Nvidia’s shares increased more than 8% on Wednesday in extended trading despite a decline in revenue and net income compared to the prior year.
Nvidia announced a GAAP net income per share of $0.57. Nvidia anticipated first-quarter sales of $6.5 billion, which was greater than the $6.33 billion anticipated by Wall Street.
Nvidia Data Center Business
Despite the fact that both revenue and earnings were lower than the prior year’s $1.32 per share and $7.64 billion in sales, investors increasingly view Nvidia as one of the chip stocks best positioned to withstand an economic slowdown that affects PC and semiconductor sales.
Here is how the chipmaker performed relative to the January-ending Refinitiv consensus estimate:
- EPS: $0.88, adjusted, versus expectations of $0.81
- Revenue: $6.05 billion compared to the expected $6.00 billion
AI chips continue to grow, showing that they may continue to benefit significantly from artificial intelligence software such as ChatGPT and Microsoft Bing’s AI chatbot. The graphics processors produced by Nvidia are ideal for training and operating machine learning algorithms.
Until Wednesday’s results report, the stock had risen over 45% in 2023.
On a conference call with analysts, the CEO of Nvidia, Jensen Huang, stated that artificial intelligence has reached a tipping point, compelling enterprises of all sizes to purchase Nvidia chips for the development of machine learning software.
According to Huang, the adaptability and potential of generative AI have sparked a sense of urgency among global businesses to design and implement AI plans.

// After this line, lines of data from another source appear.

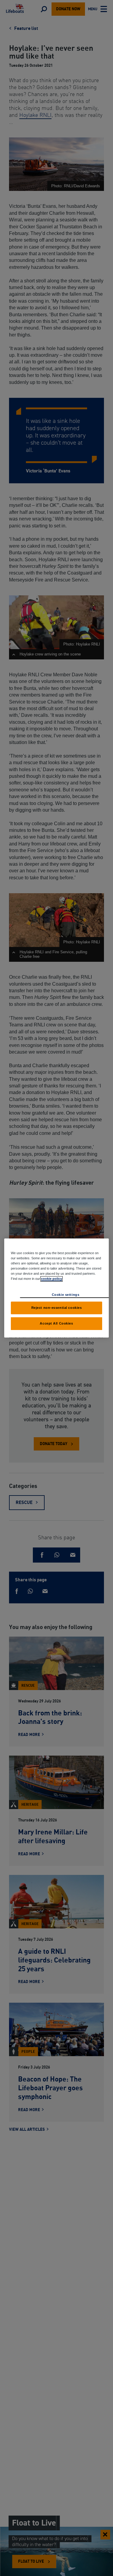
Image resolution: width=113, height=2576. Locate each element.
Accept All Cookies (56, 1323)
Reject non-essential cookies (56, 1307)
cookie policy (51, 1278)
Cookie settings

The majority of GPUs for artificial intelligence sold by Nvidia are sold to data centers. Annual data center revenue climbed by 11% to $3.62 billion. U.S. cloud service providers purchased more products, according to the business.
Gaming Revenue Declines
As expected, sales have increased significantly during the past few years. The pandemic encouraged gamers to purchase new graphics cards from businesses such as Nvidia, but sales have fallen substantially over the past year.
Particularly, Nvidia reported $1.83 billion in gaming revenue for the fourth quarter, a 46% decline from the same period last year. The company attributed the reduction to the fact that it was selling fewer chips to its partners, who are already overstocked.
Moreover, Nvidia said that it shipped fewer chips for game consoles during the quarter, which falls under the category of gaming. Nvidia provides the processing power for the Switch.
Other sectors, such as professional visualization and automotive chips, are far less significant than the company’s gaming and data center industries.
The revenue of Nvidia’s professional visualization business for designers decreased by 65% annually to $226 million, while automotive revenue increased by 135% to $294 million.